Indeed, Vondette closed as a Pioneer during the 1990s with five semi-retirement seasons at Delta College. Many of his proteges have made their names at schools in the Saginaw area and beyond.
Elders argue that the fundamentals are lacking in today’s game, and Vondette brings lifelong credibility to the chorus when he says, “Dribble, dribble, drive, pass and shoot. The coaches didn’t read the right books.”
He explains that one reason for fundamentals was that Carrollton often produced players who were shorter in height, sometimes with 5-foot-10 forwards on the front line matched up against opponents who were a half-foot taller.
He attributes his ongoing octogenarian good health to his lifelong fitness, as a top adult recreation performer in all sports, especially as a fast-pitch softball hurler.
Big show in town
Dale Brown has raised his family in Carrollton after studying and playing at SVSU (Kubiak was CMU and Lewis, Alma College). He still follows the teams and joins gatherings at the CAA Country Club, a.k.a. Heck’s Bar, but his nostalgia for the Vondette era is understandable.
“It all started before all the technology. There wasn’t even cable television,” Brown said. “The basketball games were the place to go, the place to be, and with all that, Coach Vondette was like a father figure to us. He gave up his Saturdays for the Boystown games with us, and that was only the start.”

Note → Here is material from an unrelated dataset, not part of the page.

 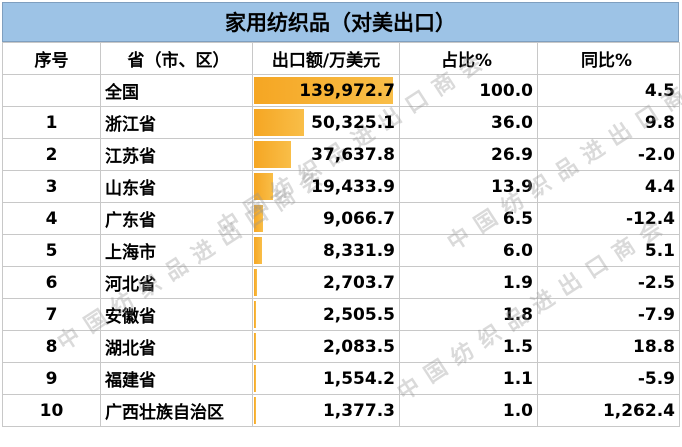 I want to click on row-province: 河北省, so click(x=176, y=282).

The coach says one of his favorite moments was not after one of the 425 wins, but when a late comeback fell short against powerhouse River Rouge in the 1970 finals. Their bus ride home from East Lansing took the I-69 to M-13 route back home.
“The kids were down in the dumps, of course, because they had come so close,” Vondette says. “Then when we were headed back into Saginaw, it looked like there was an accident or a crime scene up ahead. Turns out it was the Carrollton police, there to escort a parade back home. Everyone brightened up. To me, still, that’s what Carrollton is all about.”